• [Work item] Having located "宿泊について (409, 2196)" in the listing below, write out its line and every following line exactly, last line included, without the pictures.

• [Exercise materials]

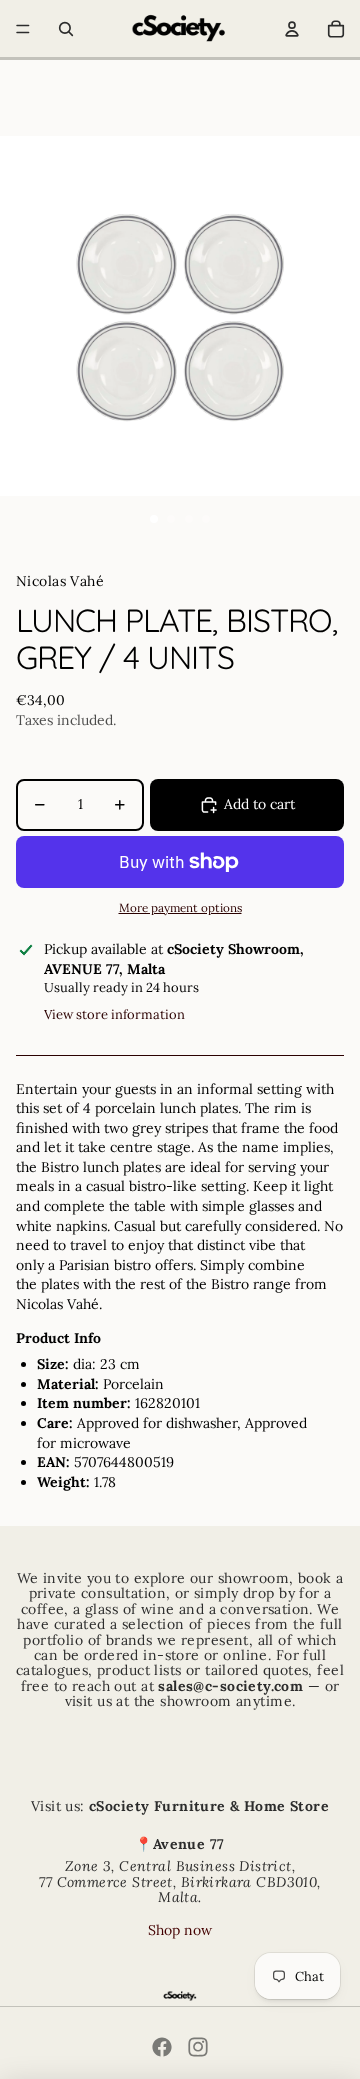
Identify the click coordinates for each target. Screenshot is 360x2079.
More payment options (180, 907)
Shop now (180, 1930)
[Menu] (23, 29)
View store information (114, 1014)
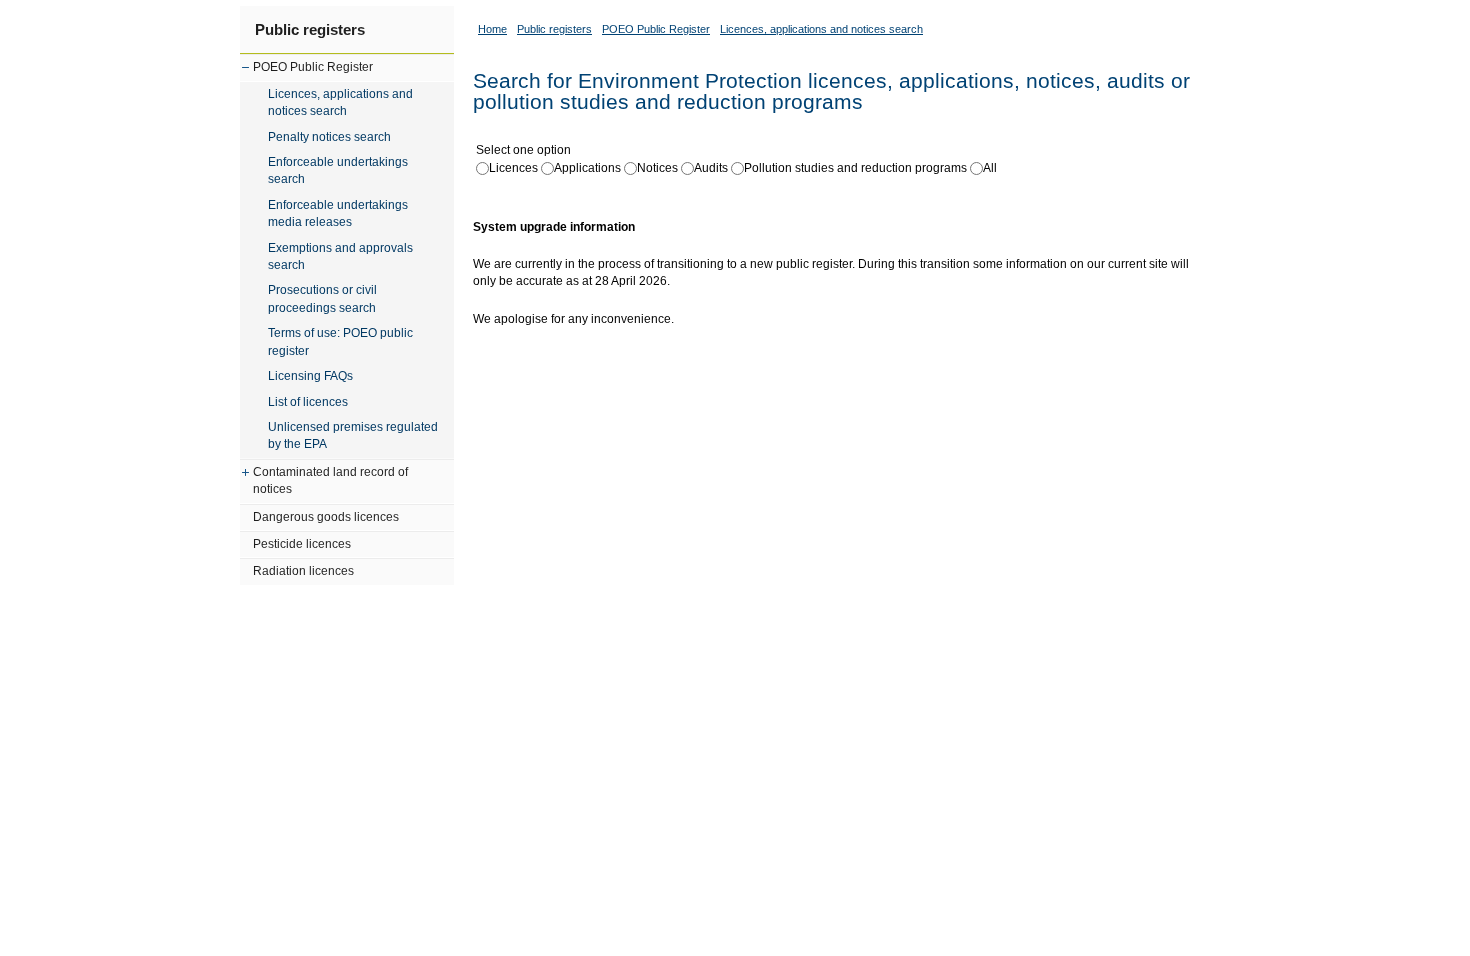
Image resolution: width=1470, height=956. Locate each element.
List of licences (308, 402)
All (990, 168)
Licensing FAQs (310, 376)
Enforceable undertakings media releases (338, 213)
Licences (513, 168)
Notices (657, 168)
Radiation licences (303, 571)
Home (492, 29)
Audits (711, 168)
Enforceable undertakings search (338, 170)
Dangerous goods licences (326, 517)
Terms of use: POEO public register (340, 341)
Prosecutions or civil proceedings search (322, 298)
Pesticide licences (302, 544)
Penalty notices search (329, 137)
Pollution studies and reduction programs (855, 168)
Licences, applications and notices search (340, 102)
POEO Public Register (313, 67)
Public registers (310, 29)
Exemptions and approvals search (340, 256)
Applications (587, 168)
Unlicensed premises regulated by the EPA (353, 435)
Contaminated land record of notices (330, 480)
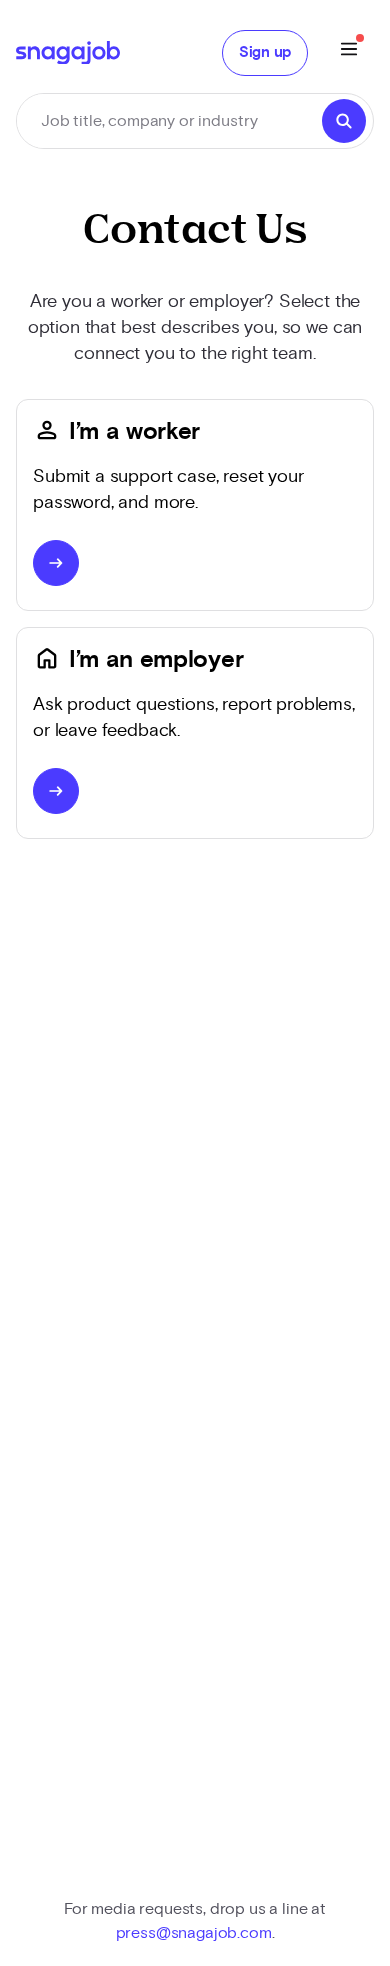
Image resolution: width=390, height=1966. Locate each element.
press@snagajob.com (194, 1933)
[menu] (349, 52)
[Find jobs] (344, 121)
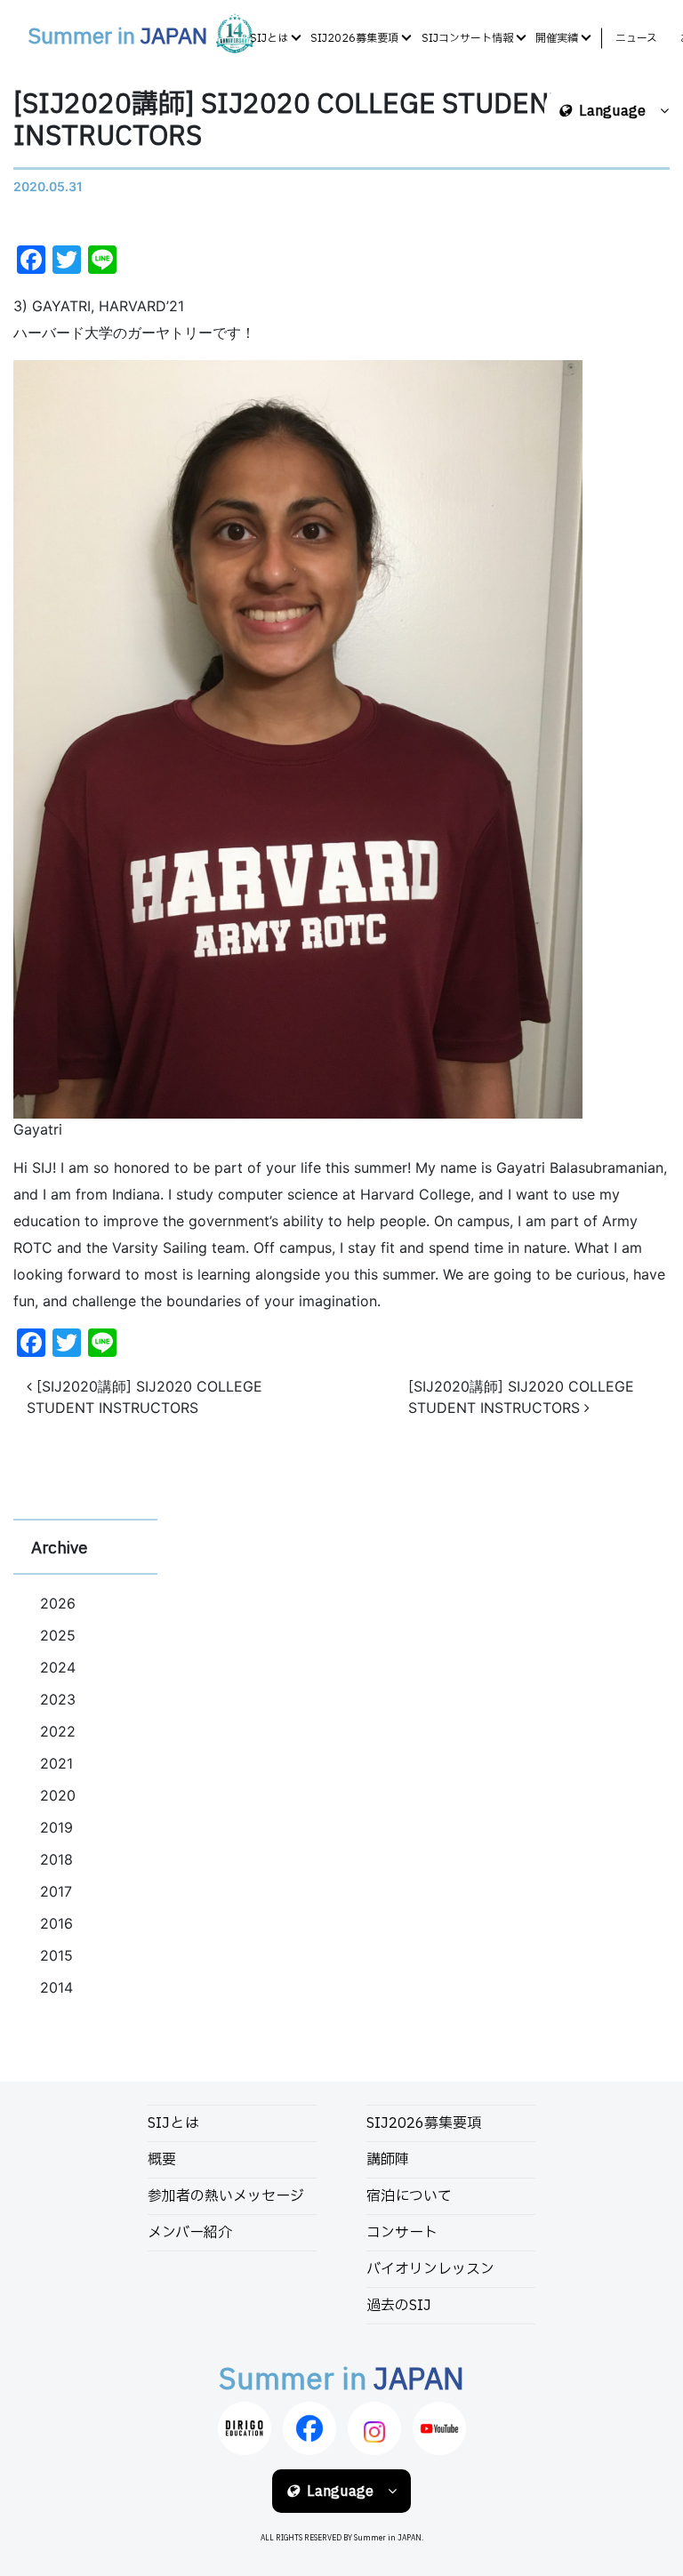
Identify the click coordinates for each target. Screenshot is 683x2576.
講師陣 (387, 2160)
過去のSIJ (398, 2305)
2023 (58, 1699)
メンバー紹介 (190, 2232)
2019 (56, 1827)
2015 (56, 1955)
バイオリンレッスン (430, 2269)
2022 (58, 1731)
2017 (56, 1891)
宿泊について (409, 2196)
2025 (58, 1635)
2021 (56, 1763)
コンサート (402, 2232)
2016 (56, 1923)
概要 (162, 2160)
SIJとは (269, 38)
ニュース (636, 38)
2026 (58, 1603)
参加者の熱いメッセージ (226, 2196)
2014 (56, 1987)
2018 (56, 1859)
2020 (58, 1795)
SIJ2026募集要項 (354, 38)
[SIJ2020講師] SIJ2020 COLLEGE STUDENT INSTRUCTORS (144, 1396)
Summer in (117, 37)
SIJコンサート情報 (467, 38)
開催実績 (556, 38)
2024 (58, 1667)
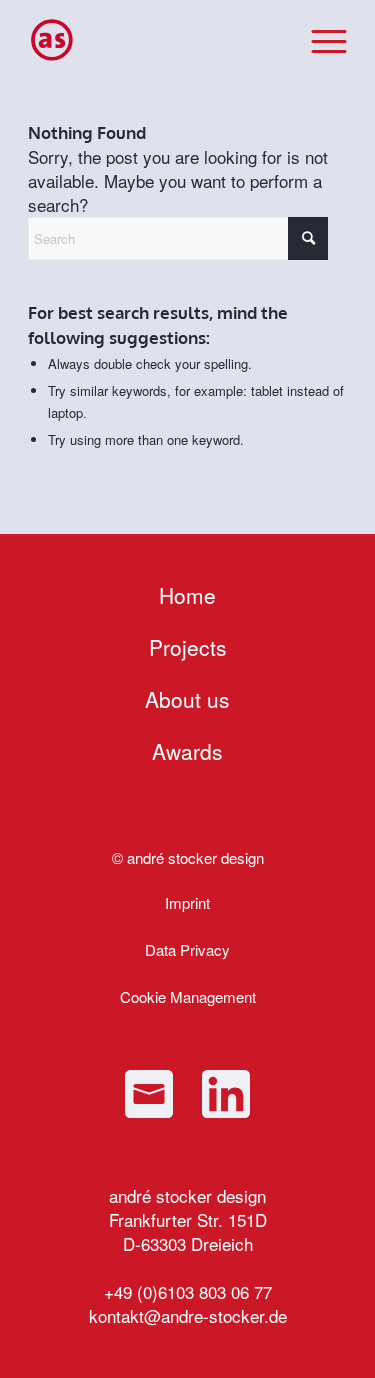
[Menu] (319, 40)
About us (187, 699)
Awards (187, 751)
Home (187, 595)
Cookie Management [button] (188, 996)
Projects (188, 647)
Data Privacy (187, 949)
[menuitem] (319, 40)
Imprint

• [Response area]
宿泊について (409, 2196)
2025 (58, 1635)
2021 (56, 1763)
コンサート (402, 2232)
2016 (56, 1923)
概要 (162, 2160)
SIJとは (269, 38)
ニュース (636, 38)
2026 (58, 1603)
参加者の熱いメッセージ (226, 2196)
2014 (56, 1987)
2018 (56, 1859)
2020 (58, 1795)
SIJ2026募集要項 (354, 38)
[SIJ2020講師] SIJ2020 COLLEGE STUDENT INSTRUCTORS (144, 1396)
Summer in (117, 37)
SIJコンサート情報 (467, 38)
開催実績 (556, 38)
2024 (58, 1667)
[Menu] (319, 40)
About us (187, 699)
Awards (187, 751)
Home (187, 595)
Cookie Management [button] (188, 996)
Projects (188, 647)
Data Privacy (187, 949)
[menuitem] (319, 40)
Imprint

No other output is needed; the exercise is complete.